A novel unmanned aerial vehicle-carried-intelligent reflecting surface (UAV-carried-IRS)-assisted underlay cognitive radio network (UAV-IRS-UCRN) is investigated, where dynamic UAV-carried-IRS inherits the advantages of IRS and adds a new motion dimension to flexibly assist the primary user (PU)-secondary user (SU) transmission, and both the PU and the SU enjoy seamless connectivity at all the times. A SU's average rate-maximized optimization problem is constructed under fully satisfying the service quality of PU. Since the strong coupling of the optimization variables makes solving this problem very tricky, the original problem is divided into the SU's transmitted power sub-problem, the phase shift matrix and the trajectory of UAV-carried-IRS sub-problems.

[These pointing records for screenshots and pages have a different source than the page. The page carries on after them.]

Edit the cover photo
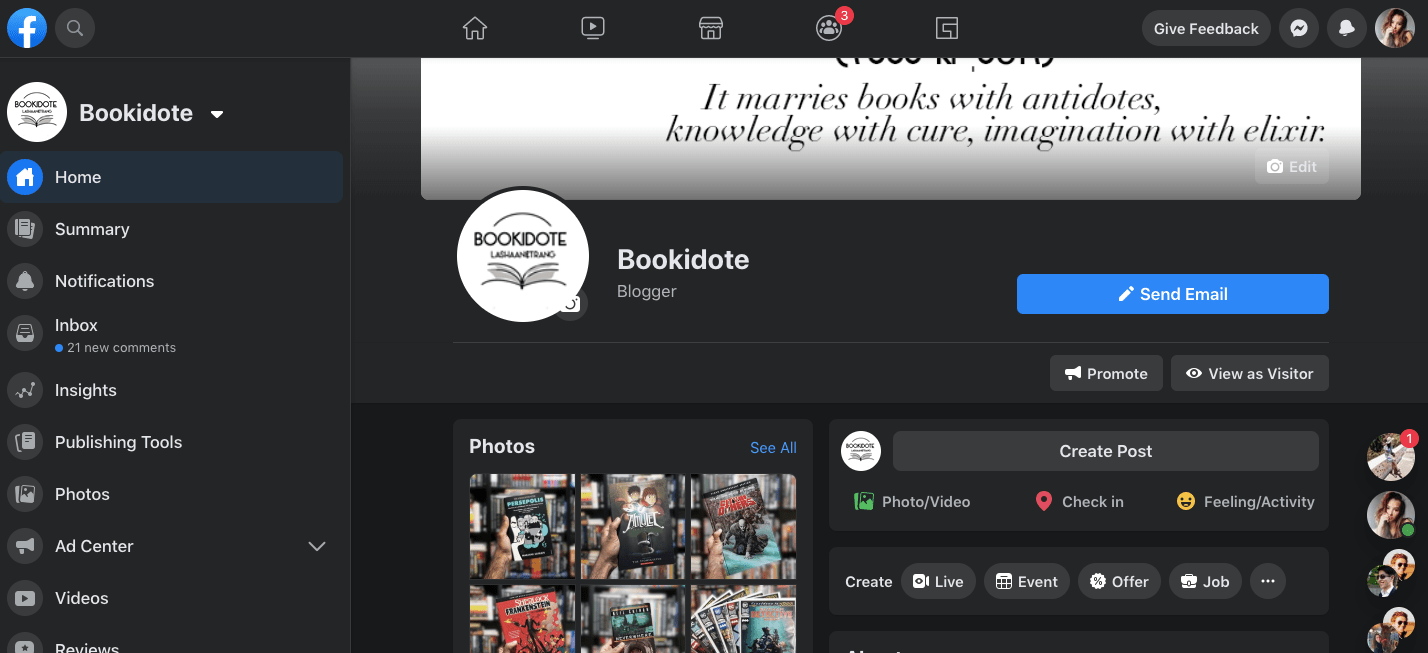 tap(1291, 167)
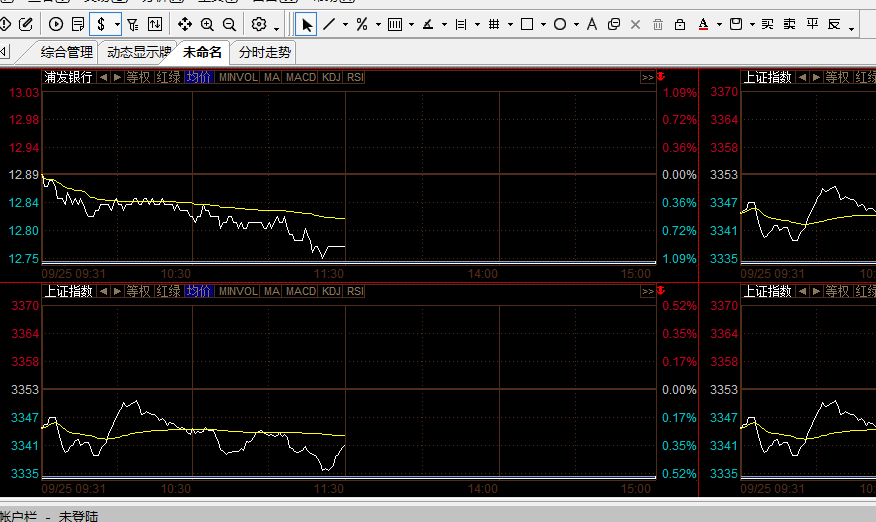Viewport: 876px width, 522px height.
Task: Click the red-underlined font color swatch
Action: (704, 24)
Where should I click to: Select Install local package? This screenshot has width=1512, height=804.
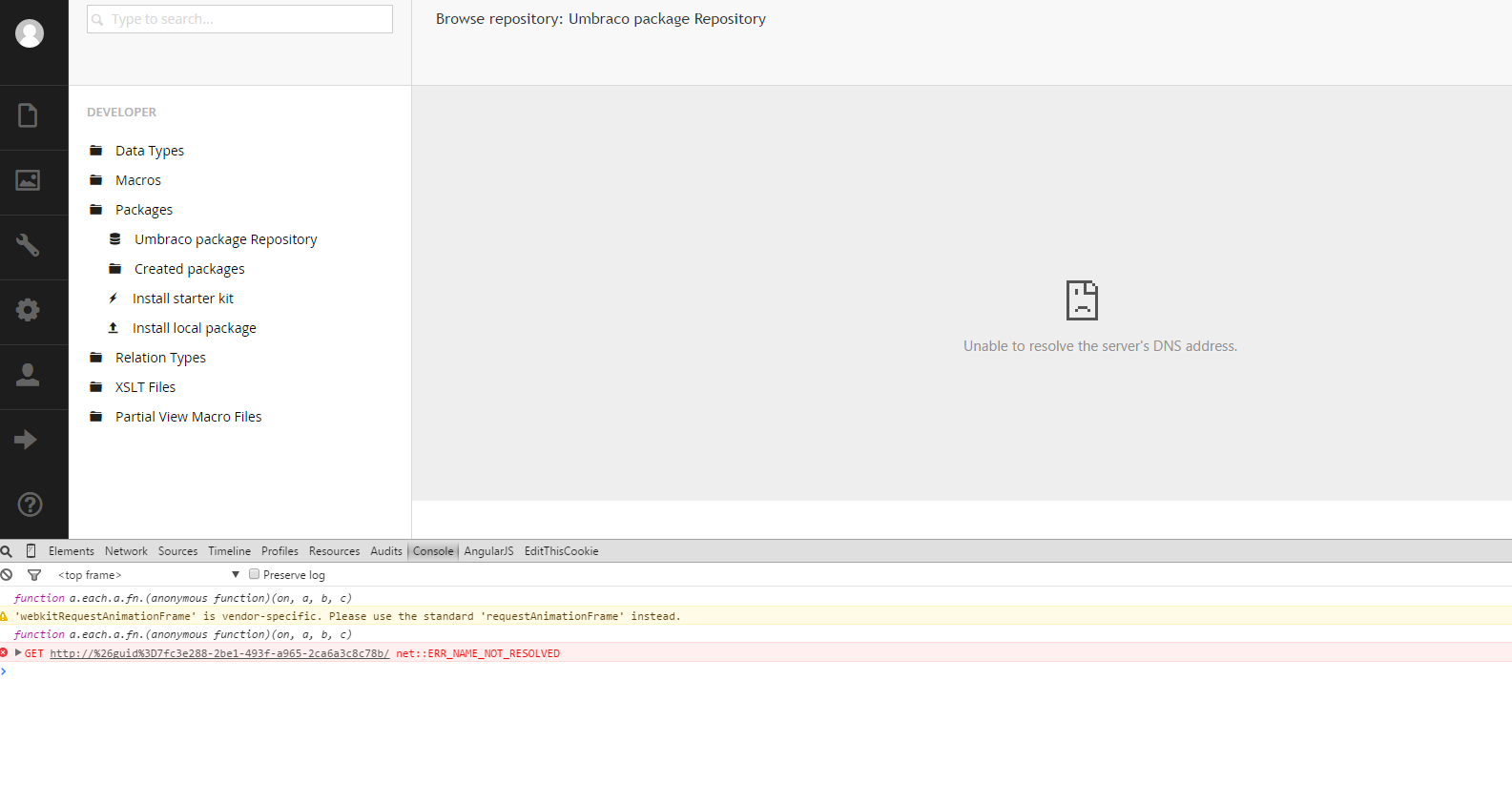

Then, the sub-problems are solved by deriving the closed-form solution and exploiting semi-definite relaxation, charnes-cooper transformation and successive convex approximation techniques. Finally, a joint optimization algorithm based on alternating iterative framework is proposed to solve the original problem. Numerical results show that the performances of both PU and SU transmissions are significantly improved in contrast to only UAV-carried-IRS-assisted SU and fixed trajectory algorithms.